## The input
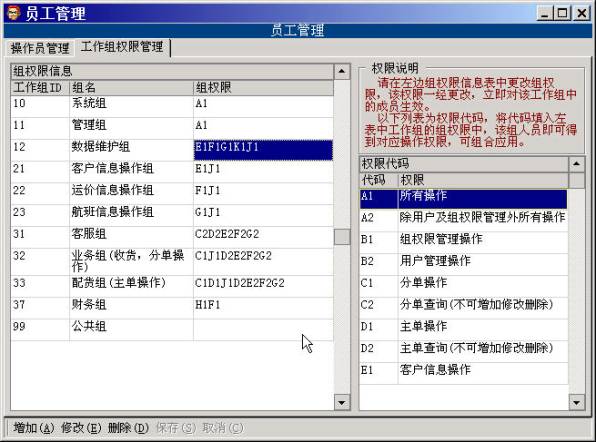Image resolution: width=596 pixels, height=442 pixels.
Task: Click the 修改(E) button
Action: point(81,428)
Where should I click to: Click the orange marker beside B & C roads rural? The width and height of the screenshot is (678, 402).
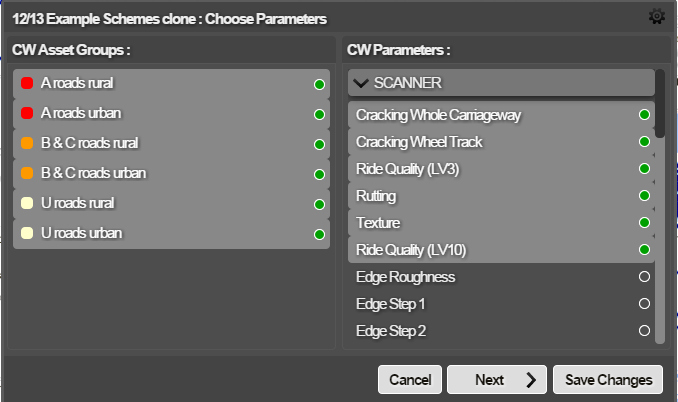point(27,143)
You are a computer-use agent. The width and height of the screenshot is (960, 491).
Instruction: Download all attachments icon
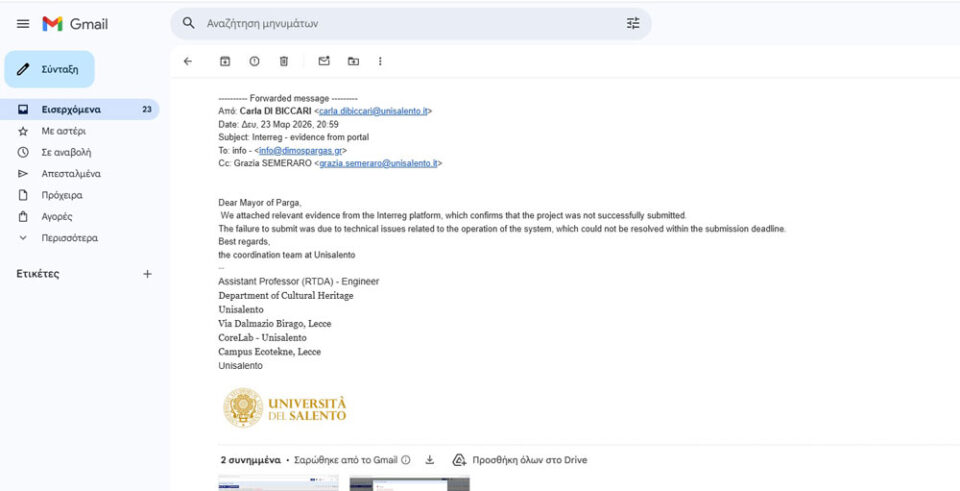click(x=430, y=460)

* * *

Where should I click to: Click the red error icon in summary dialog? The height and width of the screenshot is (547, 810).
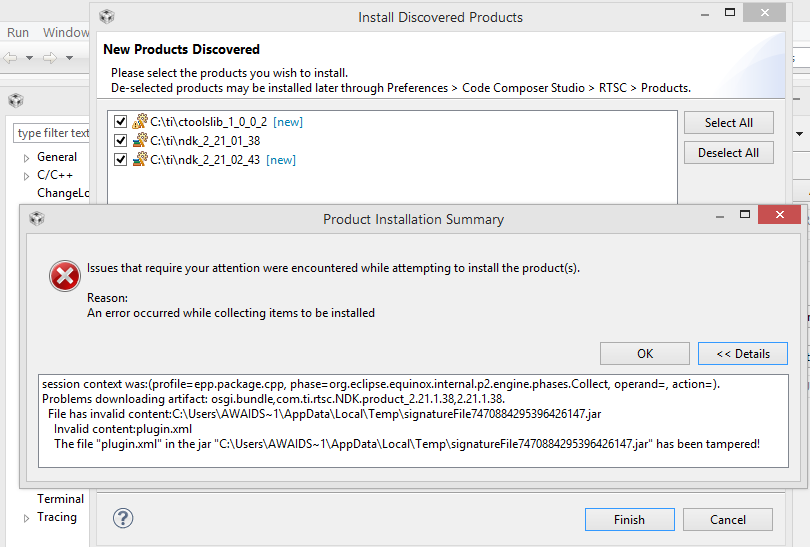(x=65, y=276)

## Your instructions
Above are the records; please give again, exactly and in full, only the lines that run from the line with "Where should I click to: Click the orange" through the line with "You are a computer-use", with no pictures.

## Solved problem
Where should I click to: Click the orange marker beside B & C roads rural? The width and height of the screenshot is (678, 402).
point(27,143)
You are a computer-use agent. The width and height of the screenshot is (960, 491).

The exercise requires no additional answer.